Available data: Begin

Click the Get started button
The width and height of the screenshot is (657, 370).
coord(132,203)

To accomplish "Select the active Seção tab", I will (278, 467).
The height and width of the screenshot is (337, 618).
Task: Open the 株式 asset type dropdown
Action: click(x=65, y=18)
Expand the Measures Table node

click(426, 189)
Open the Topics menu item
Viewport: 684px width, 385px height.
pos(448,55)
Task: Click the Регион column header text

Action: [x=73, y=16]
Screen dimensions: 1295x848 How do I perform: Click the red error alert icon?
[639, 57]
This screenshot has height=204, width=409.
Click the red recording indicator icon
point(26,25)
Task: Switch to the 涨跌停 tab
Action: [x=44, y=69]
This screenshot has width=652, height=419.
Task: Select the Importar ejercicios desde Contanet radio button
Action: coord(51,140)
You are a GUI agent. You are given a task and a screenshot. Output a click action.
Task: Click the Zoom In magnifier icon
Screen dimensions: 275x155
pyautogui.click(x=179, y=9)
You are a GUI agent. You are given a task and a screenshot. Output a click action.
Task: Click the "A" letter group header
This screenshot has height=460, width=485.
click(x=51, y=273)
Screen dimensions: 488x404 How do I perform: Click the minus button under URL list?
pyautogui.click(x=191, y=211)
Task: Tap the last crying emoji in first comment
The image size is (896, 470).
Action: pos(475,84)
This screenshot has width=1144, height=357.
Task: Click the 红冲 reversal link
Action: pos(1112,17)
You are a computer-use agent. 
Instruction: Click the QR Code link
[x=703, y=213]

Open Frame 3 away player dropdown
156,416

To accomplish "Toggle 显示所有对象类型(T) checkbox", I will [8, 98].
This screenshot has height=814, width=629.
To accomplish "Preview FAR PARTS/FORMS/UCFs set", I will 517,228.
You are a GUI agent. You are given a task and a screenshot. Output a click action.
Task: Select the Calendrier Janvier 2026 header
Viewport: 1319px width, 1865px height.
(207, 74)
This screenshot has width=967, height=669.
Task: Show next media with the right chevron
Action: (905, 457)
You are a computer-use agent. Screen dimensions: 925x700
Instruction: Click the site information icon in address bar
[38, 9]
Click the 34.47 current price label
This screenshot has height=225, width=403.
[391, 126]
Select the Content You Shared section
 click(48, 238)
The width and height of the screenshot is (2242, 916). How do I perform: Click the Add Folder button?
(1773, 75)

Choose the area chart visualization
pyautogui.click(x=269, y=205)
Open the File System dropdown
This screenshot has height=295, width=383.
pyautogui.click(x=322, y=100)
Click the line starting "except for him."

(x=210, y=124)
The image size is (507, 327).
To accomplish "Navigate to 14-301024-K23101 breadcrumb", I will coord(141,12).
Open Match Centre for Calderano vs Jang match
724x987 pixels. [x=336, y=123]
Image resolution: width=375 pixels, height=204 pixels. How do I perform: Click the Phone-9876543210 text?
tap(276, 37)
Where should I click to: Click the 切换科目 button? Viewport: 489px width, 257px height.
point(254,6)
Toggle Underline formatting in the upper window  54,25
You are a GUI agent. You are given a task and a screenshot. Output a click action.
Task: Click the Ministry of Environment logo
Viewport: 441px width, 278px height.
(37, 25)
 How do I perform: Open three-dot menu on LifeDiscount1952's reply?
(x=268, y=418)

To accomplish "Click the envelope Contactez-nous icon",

Available data: End

### Work to be completed
Report the number of lines in the records above that contain "computer", with no other text.

### Exercise output
2